We made some big architectural mistakes in how the web works, and I want to talk about two of them. Not the dramatic, catastrophic kind — the kind that individually seem fine and collectively make everything worse.

Cookies Went to the Wrong Layer

Cookies should have been a user concern, not a software concern. In a saner world, you’d configure your cookie preferences once — at the browser or OS level — and every site would respect that. Instead, we pushed the decision down to each individual application, which is better for advertisers and worse for everyone else.

The result: you get asked about cookies a thousand times a day. Every site, every visit, a modal you don’t read blocking content you came to see. The EU meant well with GDPR. The implementation landed in the worst possible place.

Auth Left the Building

In the desktop era, the operating system knew who you were. You logged in once. Applications ran in your session. Identity was solved at the right layer.

The web broke that. Your browser knows you’re you, but the software runs somewhere else. So every application has to independently verify your identity, and they do — constantly. “Excuse me, who are you?” Over and over.

Excuse me, who are you?

Excuse me, who are you?

How much engineering productivity does Okta alone steal from companies? Not through malice — through architecture. The session expired. The token rotated. The SSO redirect loop ate three minutes you’ll never get back. Multiply that across every engineer, every day, every tool. It adds up to something real.

The Local Optima Trap

This is the heart of enshittification. None of these interruptions are individually unreasonable. A cookie consent banner? Fine, legally required. An auth prompt? Sure, security matters. A survey? Feedback is valuable. A subscription nudge? The business needs revenue.

But nobody is holistically responsible for the user’s experience of being a user. Everyone is responsible for the user’s experience of their specific app. So each team independently decides to ask for just one tiny piece of your attention, and the aggregate experience is death by a thousand prompts.

Auth prompts. Cookie prompts. Survey prompts. Subscription prompts. Feedback prompts. Notification permission prompts. Newsletter popups. App store review dialogs. “Rate your experience” overlays. And this is before we even get to the advertisification of every square inch of the observable universe.

There Is No Solution Here

I don’t have a fix. The older I get, the more I think algorithms that curate content should be illegal. Algorithms that optimize for engagement — not satisfaction, not value, engagement — should be illegal.

Marketing can be good. Creative, powerful, genuinely useful. But it’s cheaper and easier for it to be shitty and lame. The incentive gradient points downhill.

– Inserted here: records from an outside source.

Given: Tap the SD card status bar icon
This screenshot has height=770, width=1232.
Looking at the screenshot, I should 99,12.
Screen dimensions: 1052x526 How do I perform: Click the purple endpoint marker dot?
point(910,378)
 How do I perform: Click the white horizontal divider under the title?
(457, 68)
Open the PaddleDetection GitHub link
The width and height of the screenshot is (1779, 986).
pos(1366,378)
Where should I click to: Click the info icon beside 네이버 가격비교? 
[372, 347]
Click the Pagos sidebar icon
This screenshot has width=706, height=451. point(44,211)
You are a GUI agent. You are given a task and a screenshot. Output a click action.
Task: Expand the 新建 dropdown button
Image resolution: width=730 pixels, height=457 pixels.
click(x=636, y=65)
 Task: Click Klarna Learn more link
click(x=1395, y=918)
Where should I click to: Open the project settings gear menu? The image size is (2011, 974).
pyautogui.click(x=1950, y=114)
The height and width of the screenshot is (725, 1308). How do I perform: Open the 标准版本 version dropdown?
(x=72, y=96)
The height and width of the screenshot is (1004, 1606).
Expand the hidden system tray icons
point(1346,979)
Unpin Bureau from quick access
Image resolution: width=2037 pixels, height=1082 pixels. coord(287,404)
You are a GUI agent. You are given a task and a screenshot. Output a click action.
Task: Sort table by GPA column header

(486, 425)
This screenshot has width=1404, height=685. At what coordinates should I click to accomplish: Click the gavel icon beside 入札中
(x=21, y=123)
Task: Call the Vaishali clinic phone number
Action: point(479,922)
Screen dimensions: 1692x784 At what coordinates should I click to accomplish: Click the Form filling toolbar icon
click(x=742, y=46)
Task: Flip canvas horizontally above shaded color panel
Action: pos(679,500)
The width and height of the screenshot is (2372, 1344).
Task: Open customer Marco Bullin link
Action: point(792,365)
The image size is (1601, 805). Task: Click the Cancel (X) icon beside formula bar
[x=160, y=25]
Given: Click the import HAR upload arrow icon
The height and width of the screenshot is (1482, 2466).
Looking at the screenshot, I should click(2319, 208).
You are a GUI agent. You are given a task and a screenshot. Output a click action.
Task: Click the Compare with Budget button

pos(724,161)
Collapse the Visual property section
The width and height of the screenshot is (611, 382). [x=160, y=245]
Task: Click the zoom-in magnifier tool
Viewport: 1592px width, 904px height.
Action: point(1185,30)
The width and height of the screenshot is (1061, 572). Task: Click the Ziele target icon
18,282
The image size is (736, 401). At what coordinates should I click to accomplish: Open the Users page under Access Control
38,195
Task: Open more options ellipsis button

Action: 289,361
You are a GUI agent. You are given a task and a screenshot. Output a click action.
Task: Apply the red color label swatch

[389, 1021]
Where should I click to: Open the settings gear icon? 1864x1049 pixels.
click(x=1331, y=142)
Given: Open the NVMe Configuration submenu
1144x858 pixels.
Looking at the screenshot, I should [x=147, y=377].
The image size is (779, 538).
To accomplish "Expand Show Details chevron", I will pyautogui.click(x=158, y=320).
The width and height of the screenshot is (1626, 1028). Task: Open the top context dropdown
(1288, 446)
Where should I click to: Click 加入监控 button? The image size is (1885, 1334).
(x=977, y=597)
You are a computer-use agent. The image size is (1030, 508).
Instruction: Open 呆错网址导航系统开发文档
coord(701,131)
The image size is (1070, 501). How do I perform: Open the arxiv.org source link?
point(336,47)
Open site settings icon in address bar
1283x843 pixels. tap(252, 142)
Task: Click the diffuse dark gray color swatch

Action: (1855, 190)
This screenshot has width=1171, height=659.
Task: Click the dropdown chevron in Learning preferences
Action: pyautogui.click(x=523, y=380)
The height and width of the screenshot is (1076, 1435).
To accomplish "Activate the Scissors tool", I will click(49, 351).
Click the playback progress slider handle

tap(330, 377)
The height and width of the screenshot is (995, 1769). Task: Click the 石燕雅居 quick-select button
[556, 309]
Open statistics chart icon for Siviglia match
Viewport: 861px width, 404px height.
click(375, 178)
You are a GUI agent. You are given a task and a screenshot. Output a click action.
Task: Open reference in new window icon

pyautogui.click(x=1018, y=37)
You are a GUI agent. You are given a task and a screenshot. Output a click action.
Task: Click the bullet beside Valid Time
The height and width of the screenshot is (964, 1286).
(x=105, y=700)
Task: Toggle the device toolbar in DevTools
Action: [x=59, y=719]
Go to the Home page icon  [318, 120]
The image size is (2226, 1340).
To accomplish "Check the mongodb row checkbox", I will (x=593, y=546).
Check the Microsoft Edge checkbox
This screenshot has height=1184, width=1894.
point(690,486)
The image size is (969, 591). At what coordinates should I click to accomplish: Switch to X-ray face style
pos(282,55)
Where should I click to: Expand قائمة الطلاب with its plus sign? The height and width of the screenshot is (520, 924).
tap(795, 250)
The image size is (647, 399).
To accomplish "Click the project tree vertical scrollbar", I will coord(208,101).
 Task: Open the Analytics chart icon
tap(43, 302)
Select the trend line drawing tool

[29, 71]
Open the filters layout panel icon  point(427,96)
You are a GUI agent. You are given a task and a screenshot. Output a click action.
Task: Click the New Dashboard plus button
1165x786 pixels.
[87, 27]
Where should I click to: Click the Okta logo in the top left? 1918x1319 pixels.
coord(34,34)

It’s very Pareto — a small amount of marketing is excellent and the vast majority is extraction wearing a smile.

The attention economy is optimized to create bad experiences for users. Not because anyone set out to do that, but because a thousand teams each optimizing for their own tiny slice of your attention produces exactly this outcome. Every time.

Nobody planned this. That’s what makes it so hard to fix.